* Source text *

Billionaire Tomorrow
"Happy festive season risk takers!"
It has been a tough year for all you entrepreneurs all over Africa from Tet to Lusaka, Nairobi to Lagos; it has been harrowing as the world lurches through the pandemic.Billionaire Tomorrow hopes and wishes all your hard work and dreams make it through 2022– so, this time next year, we really will be celebrating festive times.
For this continent of ours is blazing a trail with hard work and the highest rate of entrepreneurship in the world.
One-in-five Africans are entrepreneurs, according to the African Development Bank. African women are twice as likely to start their own business as women elsewhere in the world.
Small and medium enterprises are now the biggest employers in sub-Saharan Africa and will play a big part in the 53 million jobs Africa is expected to create by the end of 2022.
Yet, it is a far cry from the 122 million jobs needed to keep everyone busy and stave off the risk of the devil finding work for idle hands.
Another caution in this story is that small business has a high failure rate of 8% in sub-Saharan Africa. On top of this only 20 %, according to the ADB, of African entrepreneurs are offering new goods and services. Sadly, many of Africa’s entrepreneurs are so-called “survival entrepreneurs” who are pushed into it because of unemployment or hard times.
With all of these caveats in mind, Billionaire Tomorrow wishes the entrepreneurs of Africa a happy and restful festive season (OK, we know entrepreneurs never rest!). Whatever you do think of being an entrepreneur in Africa as a badge of honour and wear it proudly. In the coming year Billionaire Tomorrow will be looking to binding together this powerful community.
No matter what, we hope you entrepreneurs leap into the new year with the power and grace of a thoroughbred race horse!
We leave you with a word of inspiration from three African entrepreneurs who will be out there making it in 2022.
Neil Koen, Swagefast, South Africa.

“Most people don’t know what a swagebolt is,” says Neil Koen of Swagefast, a South African-based engineering and tooling company. “But if you’re a company serious about securing and fastening your steel, mining, rail or agriculture infrastructure, you will know our products are key to the safety, security and continuity of factories and businesses across the country”, says Koen. He believes the multi-billion-dollar infrastructure roll-out in energy, infrastructure, mining, transport, agriculture and solar power will require the installation of swagebolt technology, which significantly increases safety and reduces theft risk in large steel installations and construction. Koen was part of the South African delegation at the Intra-African Trade Fair in Durban recently, where almost 12 000 visitors and delegates gathered to look into import and export opportunities across the continent.
Mohammed Kontagora, NASPAN, Nigeria.

It makes no sense that the consumers living in the world’s largest Shea butter producing countries in Africa should buy the final product bottled and imported from Europe and the US, with expensive labels on them. Mohammed Kontagora is the President of the National Shea Products Association of Nigeria (NASPAN) and confident that closer collaboration between buyers and sellers in African countries will see the Shea butter industry flourish. “Shea butter is one of the most natural and organic skin products on earth,” says Kontagora. An entrepreneur with his roots in the Vitellaria plantations and trees that produce the Shea butter nut, he sees other African countries as a natural fit for downstream processing and packaging of the 100% pure Shea butter products from West Africa.

* Provided material *

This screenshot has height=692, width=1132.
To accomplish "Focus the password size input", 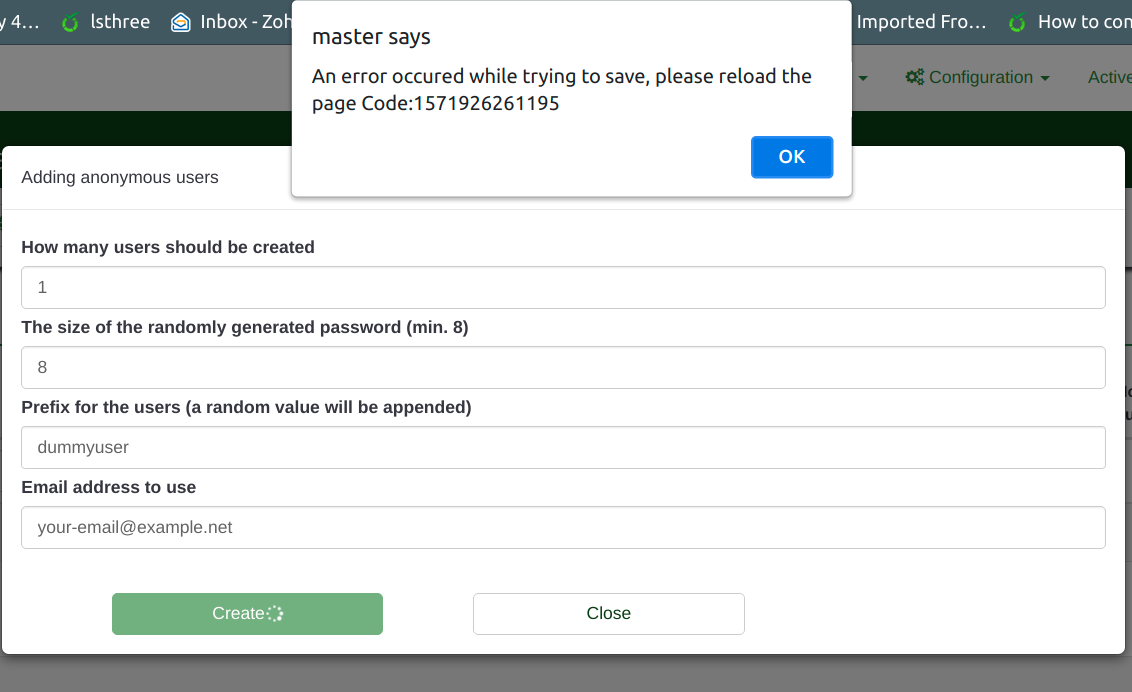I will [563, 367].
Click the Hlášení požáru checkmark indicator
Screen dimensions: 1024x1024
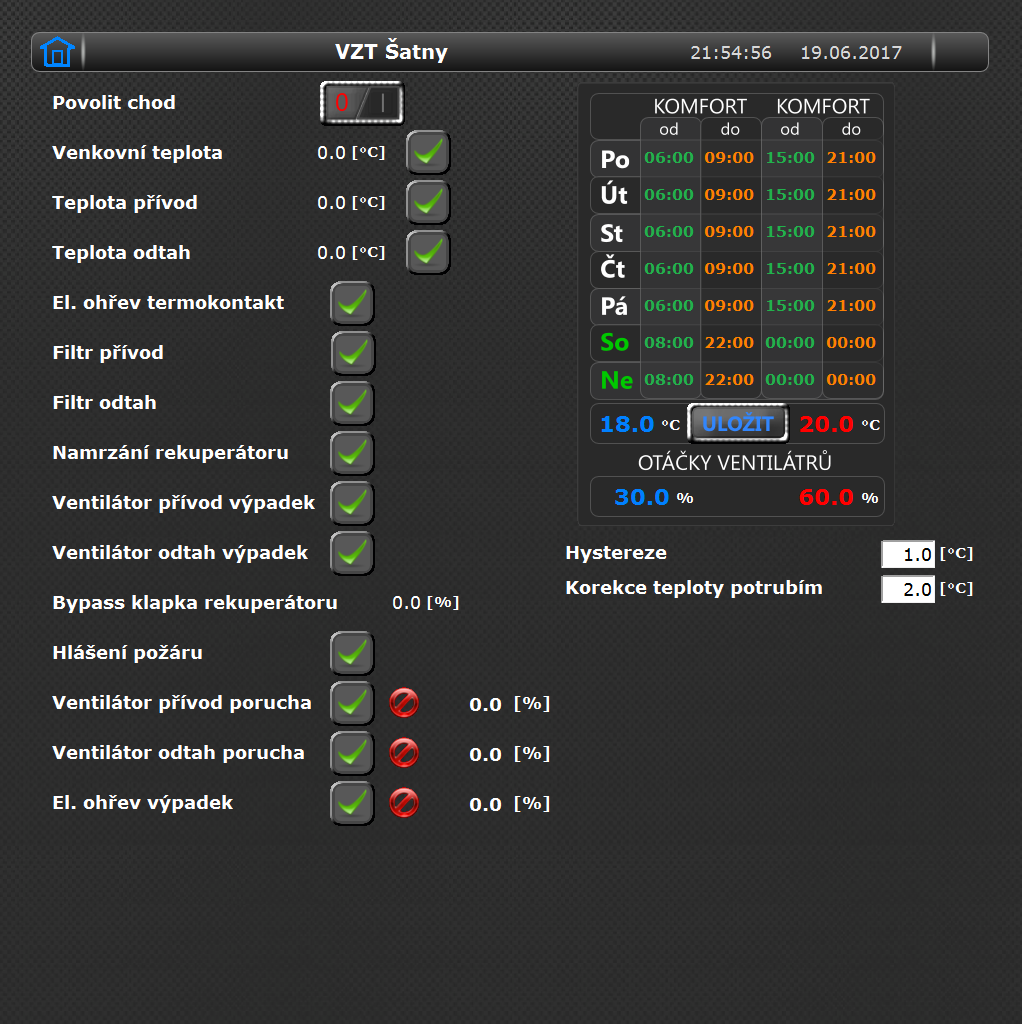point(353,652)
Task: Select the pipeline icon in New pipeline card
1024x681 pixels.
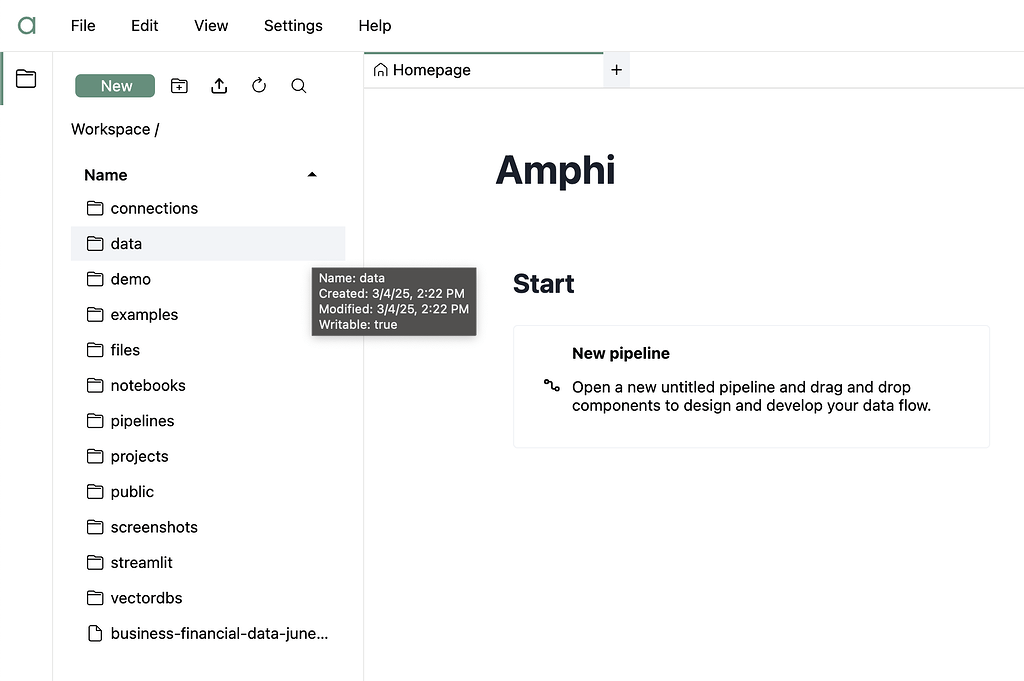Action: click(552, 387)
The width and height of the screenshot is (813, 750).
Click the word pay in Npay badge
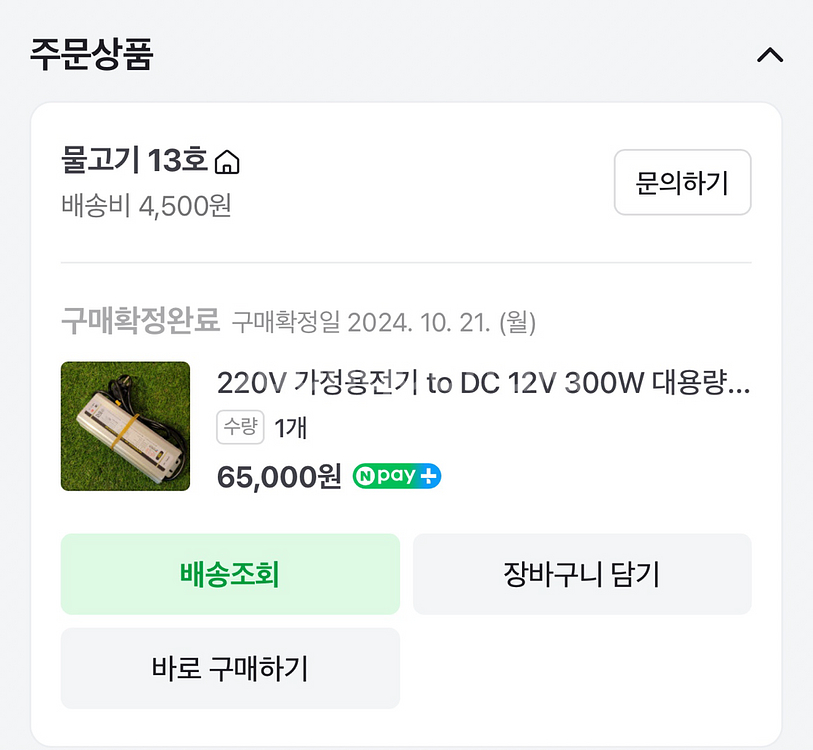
...
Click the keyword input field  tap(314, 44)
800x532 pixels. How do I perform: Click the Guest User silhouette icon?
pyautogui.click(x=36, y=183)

* Activity *
Revise the Billionaire Tomorrow piece from "With all of" to "Swagefast, South Africa.", changing "badge of honour" to "mark of distinction".

* Response box *
With all of these caveats in mind, Billionaire Tomorrow wishes the entrepreneurs of Africa a happy and restful festive season (OK, we know entrepreneurs never rest!). Whatever you do think of being an entrepreneur in Africa as a mark of distinction and wear it proudly. In the coming year Billionaire Tomorrow will be looking to binding together this powerful community.
No matter what, we hope you entrepreneurs leap into the new year with the power and grace of a thoroughbred race horse!
We leave you with a word of inspiration from three African entrepreneurs who will be out there making it in 2022.
Neil Koen, Swagefast, South Africa.